Suivant déclaration formée au greffe de la cour le 29 juillet 2024 à 13h48, M. [Y] a interjeté appel de cette ordonnance.
Il fait valoir en substance :
- qu'il a été placé en rétention administrative sur la base d'une OQTF édictée le 27 août 2022, alors que la possibilité de le placer en rétention sur la base de cette mesure était expirée depuis le 27 août 2023, soit antérieurement à l'entrée en vigueur de la loi du 26 janvier 2024 ayant modifié les dispositions de l'article L731-1 du code de l'entrée et du séjour des étrangers et du droit d'asile ; que son placement en rétention est donc dépourvu de base légale et est irrégulier ;
- que l'administration n'apporte pas la preuve que des diligences utiles et pertinentes aient été entreprises pendant sa détention, puisqu'elle n'a poas envoyé correstement les documents demandés par les autorités consulaires, des empreintes au mauvais format ayant été transmises en mars 2024 au consulat tunisien, ce qui caractérise un défaut de diligence rendant la mesure de rétention irrégulière.
A l'audience, M. [Y], assisté de son avocat, a fait soutenir oralement les termes de sa requête en appel.
Selon avis en date du 29 juillet 2024, le Procureur général a indiqué qu'il sollicitait la confirmation de l'ordonnance entreprise.
Selon mémoire notifié au greffe le 29 juillet 2024 à 16h49, le Préfet de Loire-Atlantique a sollicité la confirmation de l'ordonnance querellée.
MOTIFS DE LA DECISION
L'appel est recevable pour avoir été formé dans les formes et délais prescrits par la loi.
Sur le moyen tiré du défaut de base légale :
Aux termes de l'article L741-1 alinéa 1er du code de l'entrée et du séjour des étrangers et du droit d'asile, dans sa version issue de la loi n°2024-42 du 26 janvier 2024 entrée en vigueur le 28 janvier 2024, l'autorité administrative peut placer en rétention, pour une durée de quatre jours, l'étranger qui se trouve dans l'un des cas prévus à l'article L. 731-1 lorsqu'il ne présente pas de garanties de représentation effectives propres à prévenir un risque de soustraction à l'exécution de la décision d'éloignement et qu'aucune autre mesure n'apparaît suffisante à garantir efficacement l'exécution effective de cette décision.

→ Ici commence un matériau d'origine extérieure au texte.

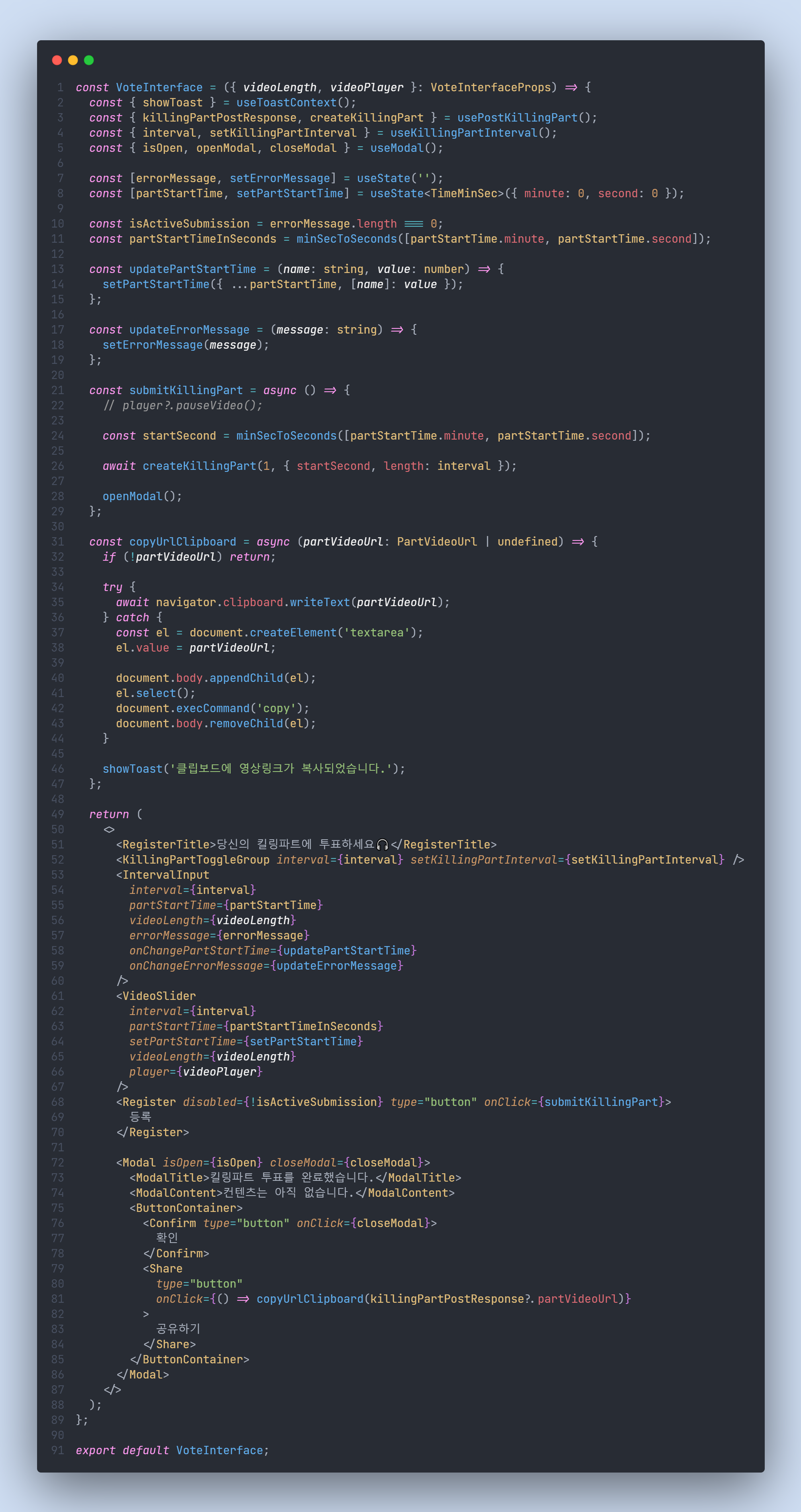
Task: Click line number 91 in gutter
Action: [x=57, y=1450]
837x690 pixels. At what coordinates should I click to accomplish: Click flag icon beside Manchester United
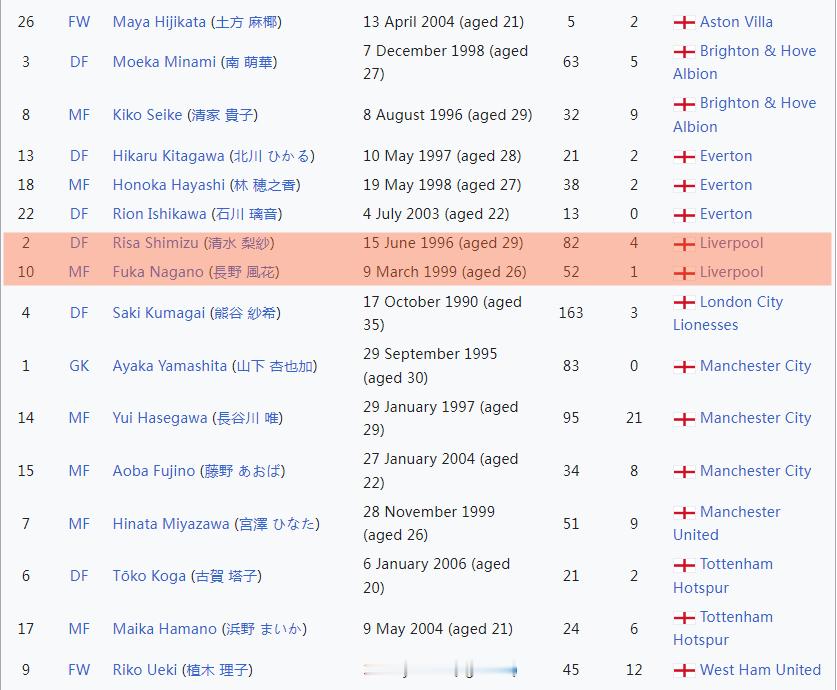pos(684,512)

En application de l'article L.731-1 du même code, également dans sa version entrée en vigueur le 28 janvier 2024, l'autorité administrative peut assigner à résidence l'étranger qui ne peut quitter immédiatement le territoire français mais dont l'éloignement demeure une perspective raisonnable, notamment dans le cas où il fait l'objet d'une décision portant obligation de quitter le territoire français, prise moins de trois ans auparavant, pour laquelle le délai de départ volontaire est expiré ou n'a pas été accordé.

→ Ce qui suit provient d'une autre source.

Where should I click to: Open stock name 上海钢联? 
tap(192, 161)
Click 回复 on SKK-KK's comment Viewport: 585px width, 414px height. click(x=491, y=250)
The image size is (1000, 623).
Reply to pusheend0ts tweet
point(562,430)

En vertu de l'article 2 du code civil, la loi ne dispose que pour l'avenir ; elle n'a point d'effet rétroactif.
Si une loi nouvelle est d'application immédiate, elle ne peut, sans rétroactivité, atteindre les effets d'une situation juridique définitivement réalisée antérieurement.
En l'espèce, le fondement de la décision de placement en rétention administrative de M. [Y] est un arrêté en date du 27 août 2022, notifié le même jour à l'intéressé, par lequel le Préfet de Loire-Atlantique faisait obligation à l'intéressé de quitter le territoire français.
A la date de cette OQTF et jusqu'au 27 janvier 2024, l'article L731-1 du code de l'entrée et du séjour des étrangers et du droit d'asile disposait: 'L'autorité administrative peut assigner à résidence l'étranger qui ne peut quitter immédiatement le territoire français mais dont l'éloignement demeure une perspective raisonnable, dans les cas suivants :
1° L'étranger fait l'objet d'une décision portant obligation de quitter le territoire français, prise moins d'un an auparavant, pour laquelle le délai de départ volontaire est expiré ou n'a pas été accordé (...)'.
Le 27 août 2023, l'OQTF en vertu de laquelle la décision de placement en rétention du 25 juillet 2024 a été prise avait plus d'un an et ne pouvait donc plus fonder une telle mesure.
Ce délai d'un an avait pris effet à compter de la décision portant OQTF et postérieurement à la survenance du terme d'un an, cette obligation ne pouvait plus fonder une décision de placement en rétention.
L'entrée en vigueur des dispositions susvisées de la loi du 26 janvier 2024 n'a pu avoir pour effet de redonner vie à une situation juridique réalisée antérieurement, de telle sorte que le préfet qui n'a pas fait diligence dans le délai d'un an de l'OQTF, ne peut utilement se prévaloir du fait que cette dernière décision date de moins de 3 ans à la date de l'arrêté de placement en rétention de M. [Y].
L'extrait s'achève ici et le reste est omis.